It suggests a certain level of tactical inflexibility on offense. McNeill and offensive coordinator Lincoln Riley run the Texas Tech playbook, period. That means no direct snaps or other shenanigans to maximize the strengths of Cooper, a junior-college quarterback and 1,000-yard rusher last year, and too often leads to pass-pass-pass, tunnel-vision play-calling in the second half.

Cooper is the kind of weapon that can make the difference in a game decided by this fine of a margin. The Pirates weren’t far off.

“We just knew if we could get this thing going, we’d be all right,” Carden said.

The Pirates aren’t alone when it comes to inflexibility. Virginia Tech quarterback Logan Thomas’ draft stock is declining in value faster than a tranche of subprime California mortgages as he’s continually asked to make throws outside of his comfort zone.

Thomas is capable of consistently hitting receivers around and between the hash marks, no more than 15 yards downfield. Everything else is a coin flip. For every nice throw, like a perfectly weighted 30-yard touchdown to Demitri Knowles, there’s a ball thrown into another zip code. He’s more consistently accurate, at least, than kicker Cody Journell, whose afternoon could have been worse only if he had whiffed.

“Maybe we will get more attractive as the year goes on,” Virginia Tech coach Frank Beamer said. “We are not pretty yet.”

Since the upset of the Hokies in Charlotte to open the 2008 season, the Pirates’ fifth ACC win in a three-year span, East Carolina is 1-11 against the ACC. East Carolina gets two more shots this season, at North Carolina in two weeks and at N.C. State in November.

The Pirates won’t get a better chance than Saturday, at home, against an opponent all too willing to let them hang around.

———

• Exercise A: List every person named in the football passage.
• Exercise B: Copy the football passage word for word, starting at "It suggests a" and ending at "the second half.".
Work from the football passage alone.

———

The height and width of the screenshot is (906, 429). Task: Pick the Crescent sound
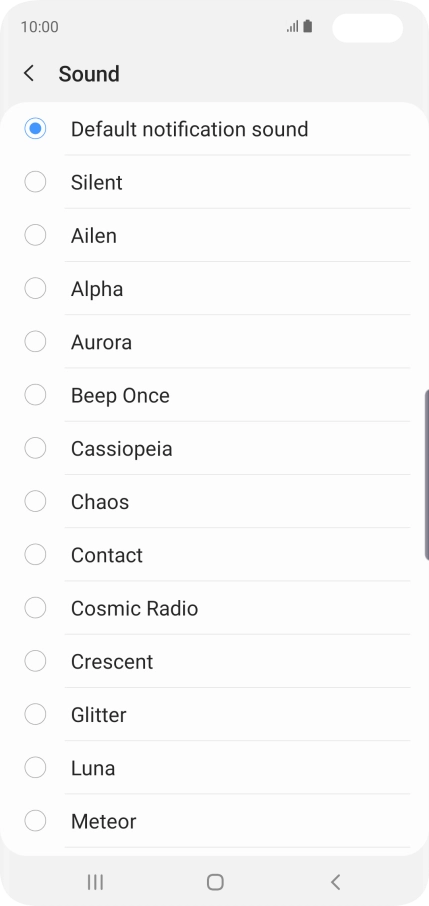point(214,662)
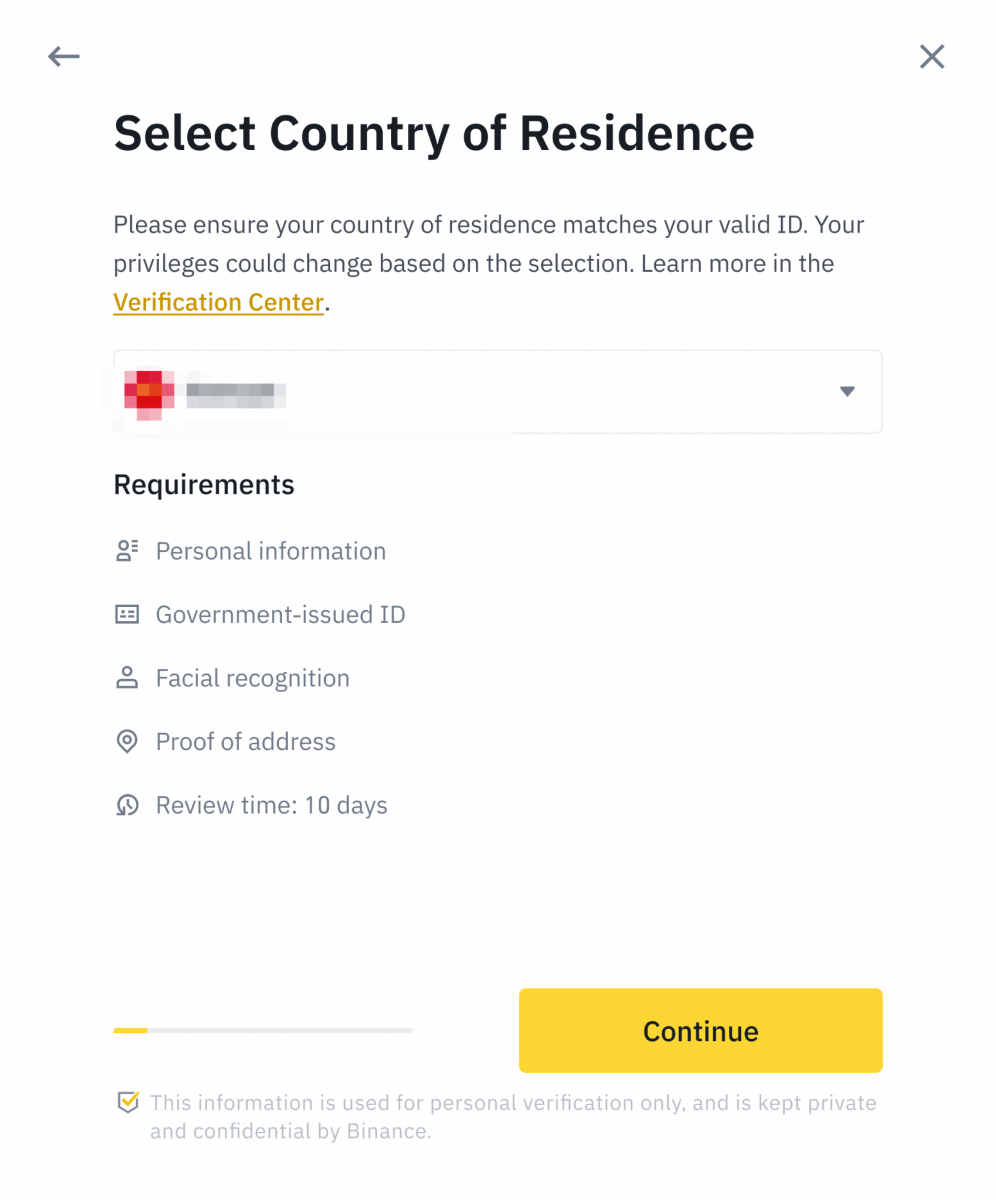Click the verification progress bar

(x=262, y=1030)
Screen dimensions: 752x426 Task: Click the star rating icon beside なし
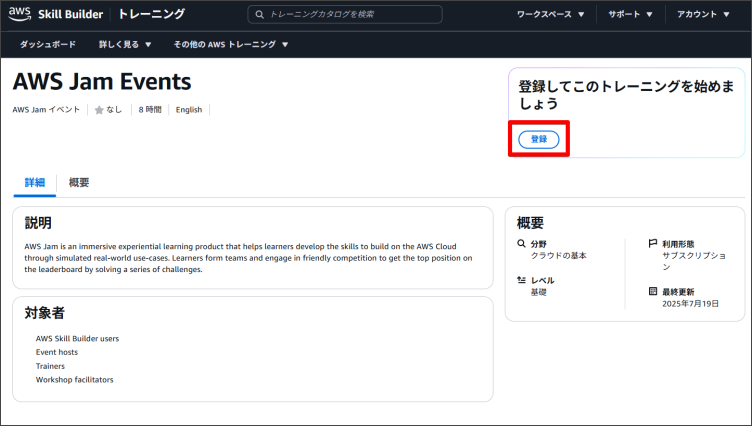99,110
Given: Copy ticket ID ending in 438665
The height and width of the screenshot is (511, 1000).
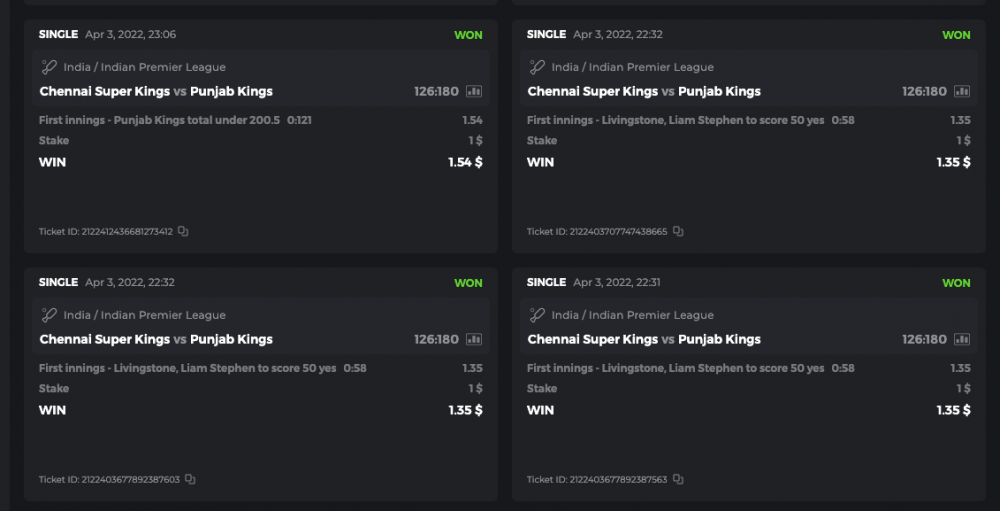Looking at the screenshot, I should click(x=678, y=232).
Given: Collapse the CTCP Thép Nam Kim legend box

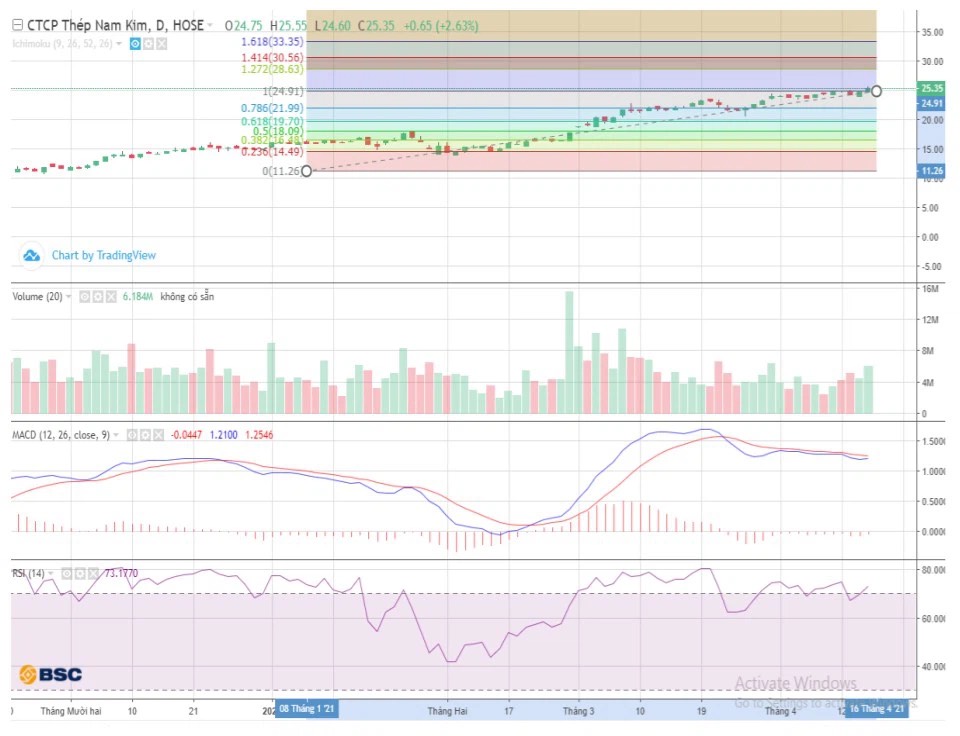Looking at the screenshot, I should [x=17, y=25].
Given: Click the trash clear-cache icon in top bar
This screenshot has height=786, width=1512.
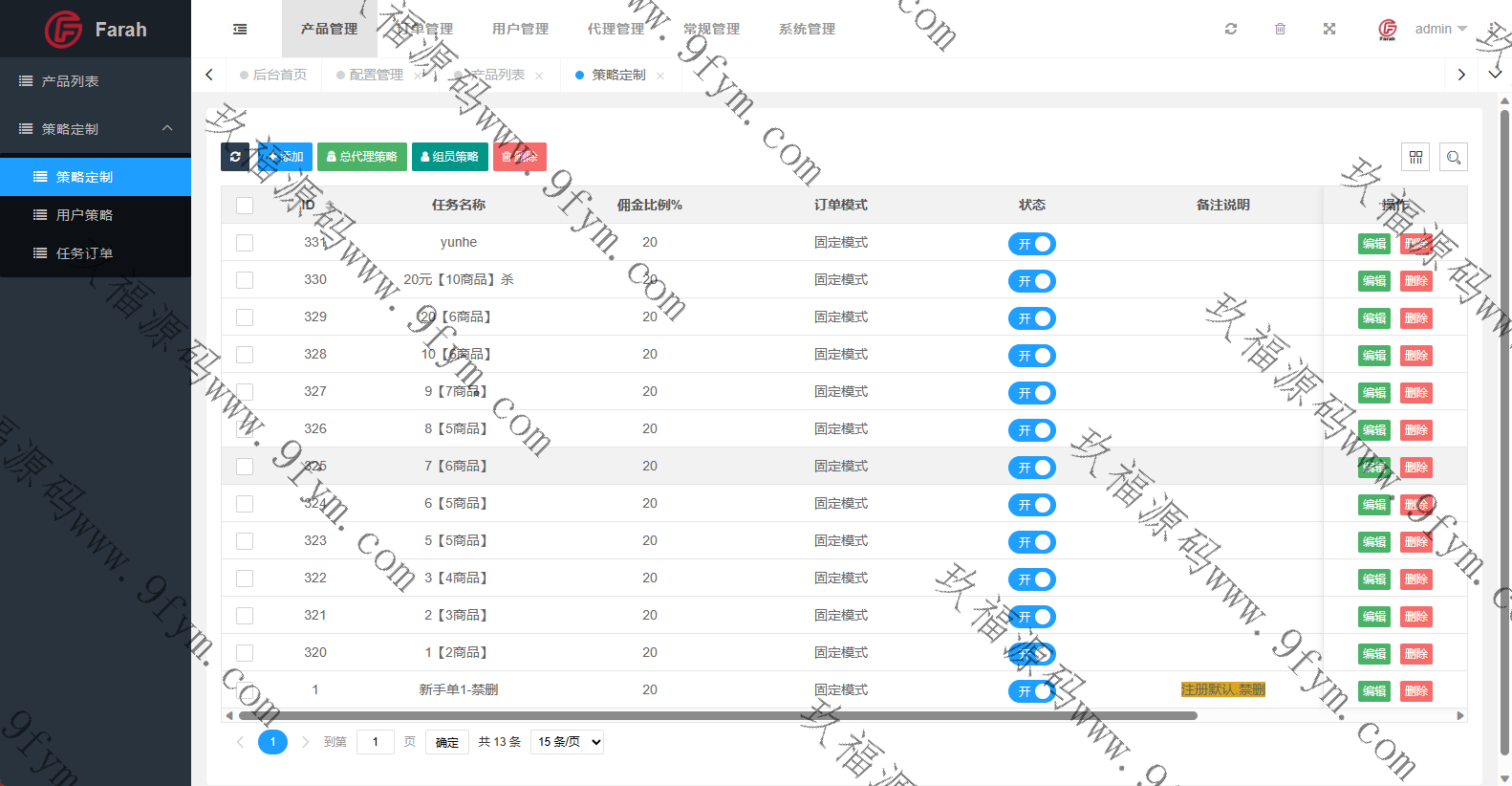Looking at the screenshot, I should click(1280, 29).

———

• Expected output A: McNeill, Lincoln Riley, Cooper, Carden, Logan Thomas, Demitri Knowles, Cody Journell, Frank Beamer

• Expected output B:
It suggests a certain level of tactical inflexibility on offense. McNeill and offensive coordinator Lincoln Riley run the Texas Tech playbook, period. That means no direct snaps or other shenanigans to maximize the strengths of Cooper, a junior-college quarterback and 1,000-yard rusher last year, and too often leads to pass-pass-pass, tunnel-vision play-calling in the second half.